Source data:

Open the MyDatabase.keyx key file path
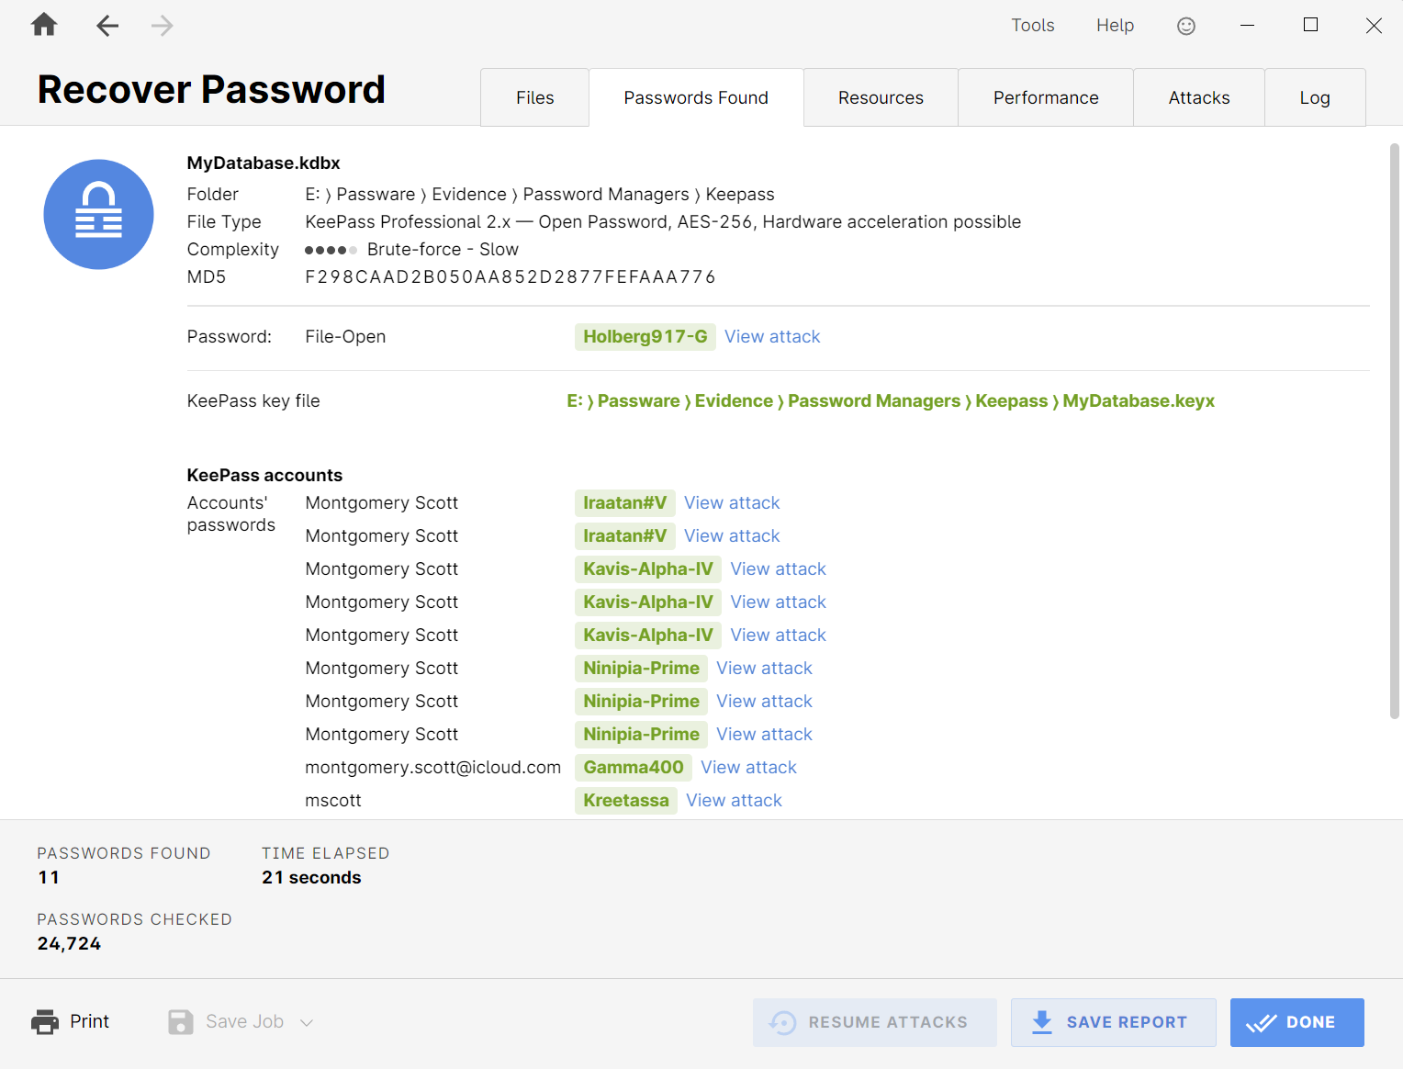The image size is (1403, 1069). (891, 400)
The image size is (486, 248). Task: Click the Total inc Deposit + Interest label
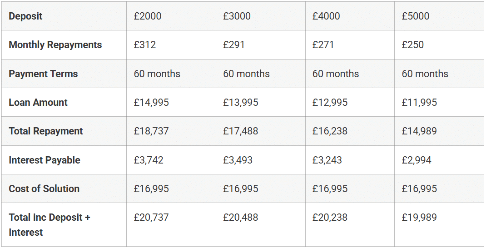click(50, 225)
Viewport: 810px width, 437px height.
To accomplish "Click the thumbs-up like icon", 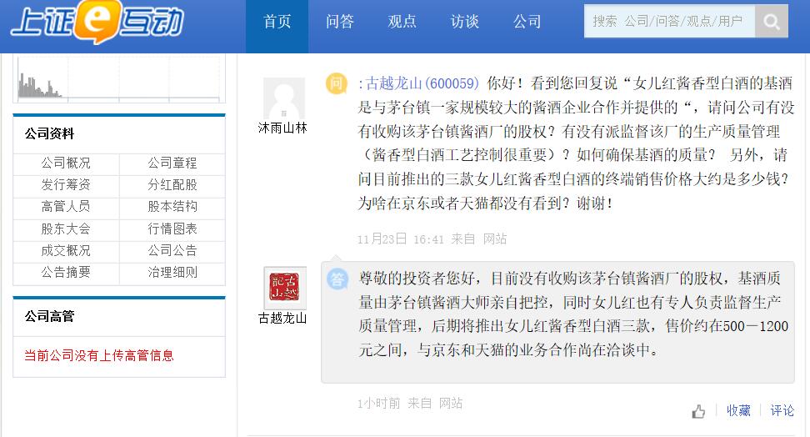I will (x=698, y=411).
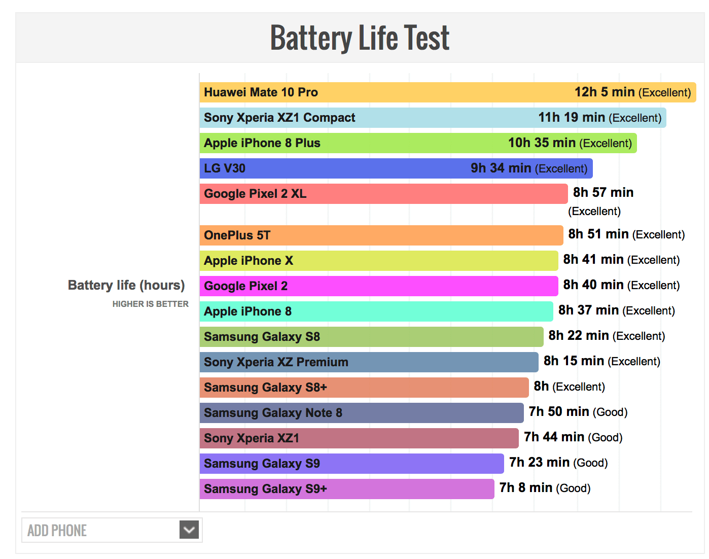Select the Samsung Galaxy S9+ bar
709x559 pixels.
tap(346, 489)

What to work on →
Please repeat exactly the data above from its first line to the line that contains "Viewport: 810px width, 437px height.", inclusive, and leave every picture out.

Exercise output →
Open the MyDatabase.keyx key file path
The image size is (1403, 1069). (891, 400)
The image size is (486, 248). Task: Click the Total inc Deposit + Interest label
click(50, 225)
Viewport: 810px width, 437px height.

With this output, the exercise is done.